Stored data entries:
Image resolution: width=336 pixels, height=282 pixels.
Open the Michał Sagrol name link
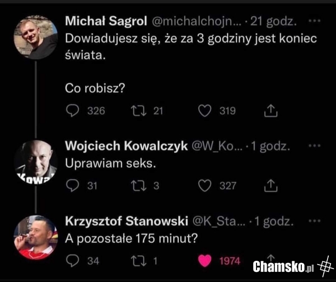[106, 21]
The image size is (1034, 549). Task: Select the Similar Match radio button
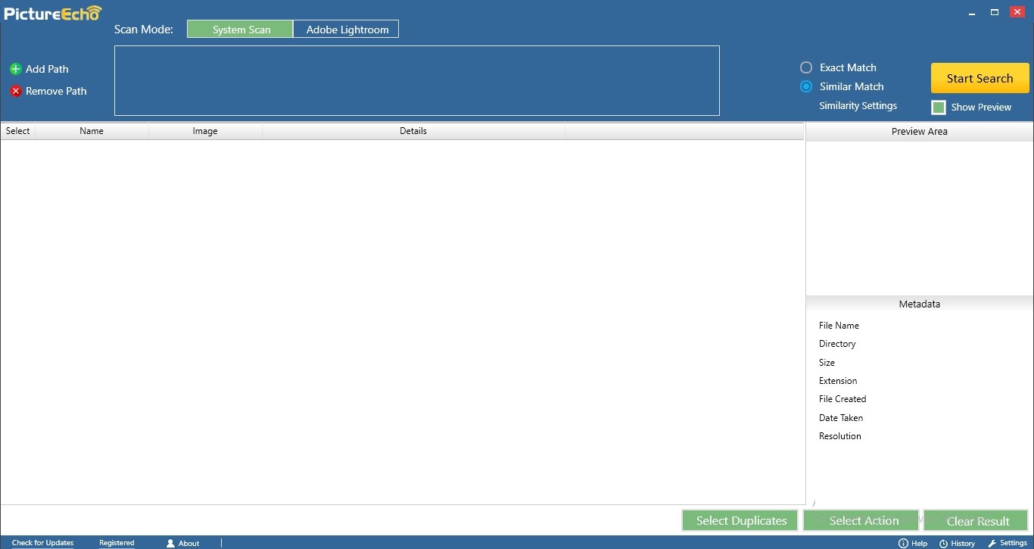[806, 86]
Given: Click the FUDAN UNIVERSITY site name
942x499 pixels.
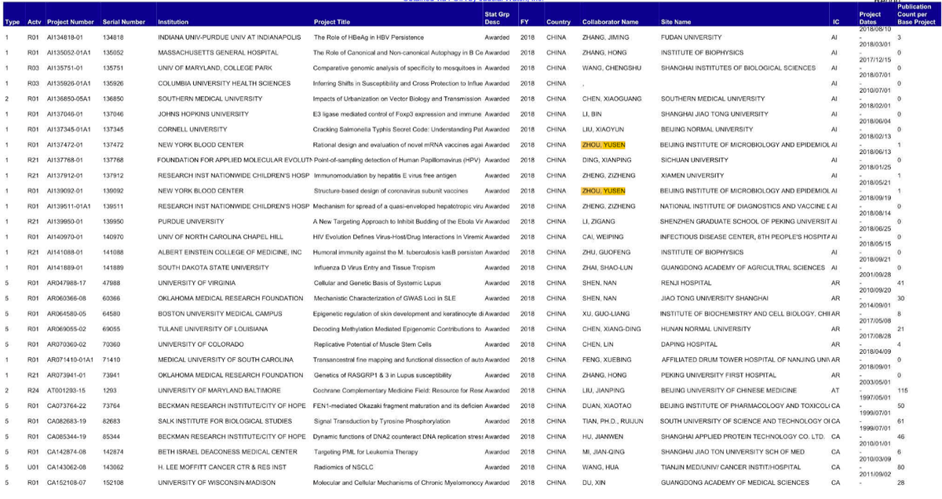Looking at the screenshot, I should pos(691,38).
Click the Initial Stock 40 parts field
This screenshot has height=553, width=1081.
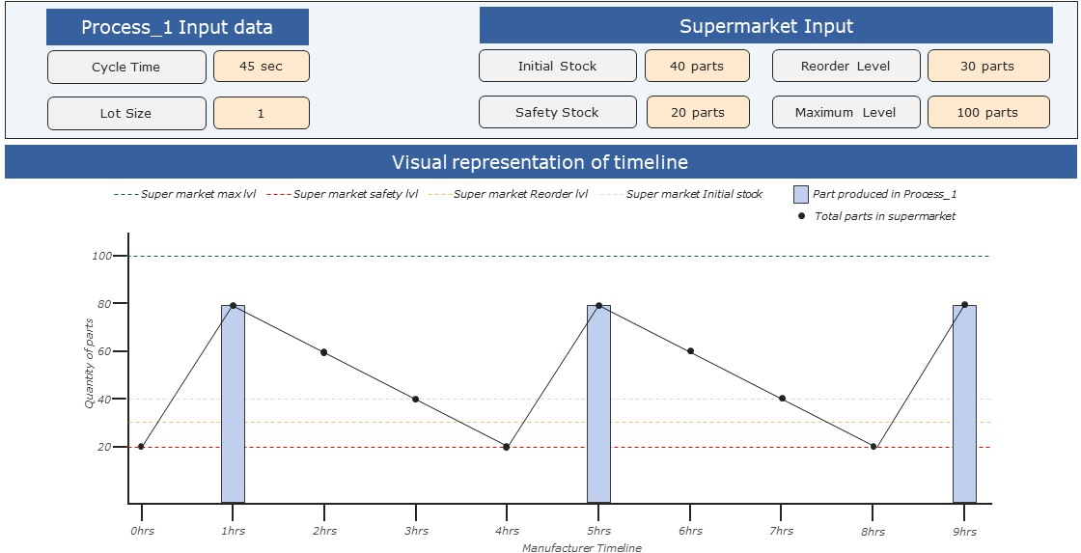[x=697, y=66]
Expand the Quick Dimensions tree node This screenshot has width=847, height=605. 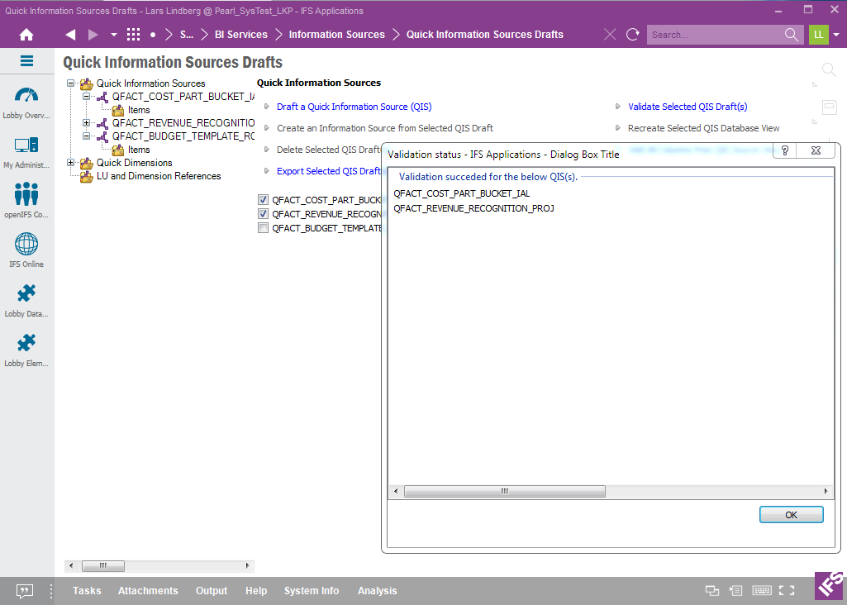71,163
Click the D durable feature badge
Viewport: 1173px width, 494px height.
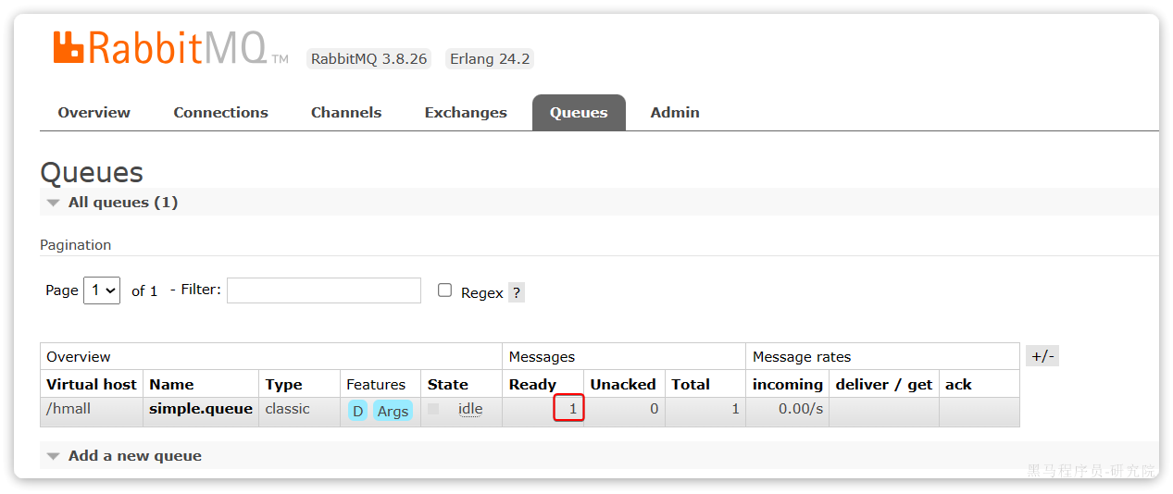pos(357,411)
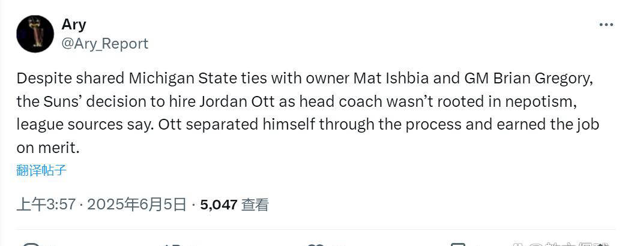Open Ary's profile avatar picture

point(35,34)
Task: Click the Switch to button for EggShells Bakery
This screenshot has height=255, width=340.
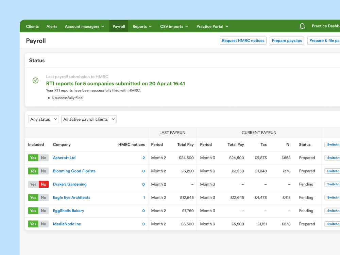Action: [332, 211]
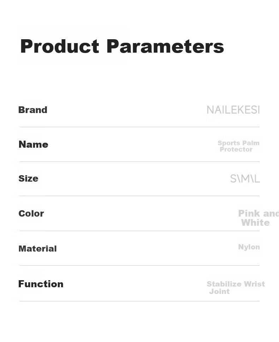Select the Brand label

(33, 110)
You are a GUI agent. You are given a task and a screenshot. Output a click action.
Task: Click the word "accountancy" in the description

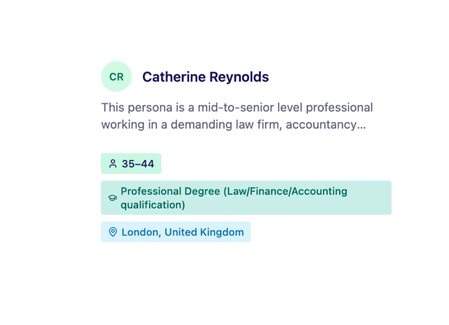[x=321, y=125]
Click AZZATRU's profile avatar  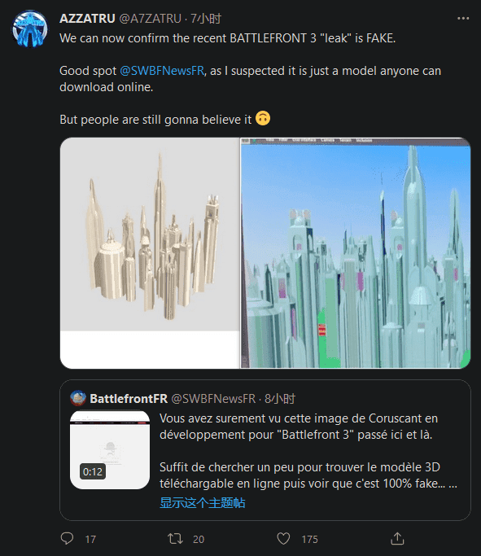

* **EXERCISE DIRECTIONS**: Leave the pictures out. Transcribe exactly the lines from the one with "Task: Click the word" through the end of the records.

* **SOLVED EXERCISE**:
Task: Click the word "accountancy" in the description

[x=321, y=125]
Click AZZATRU's profile avatar  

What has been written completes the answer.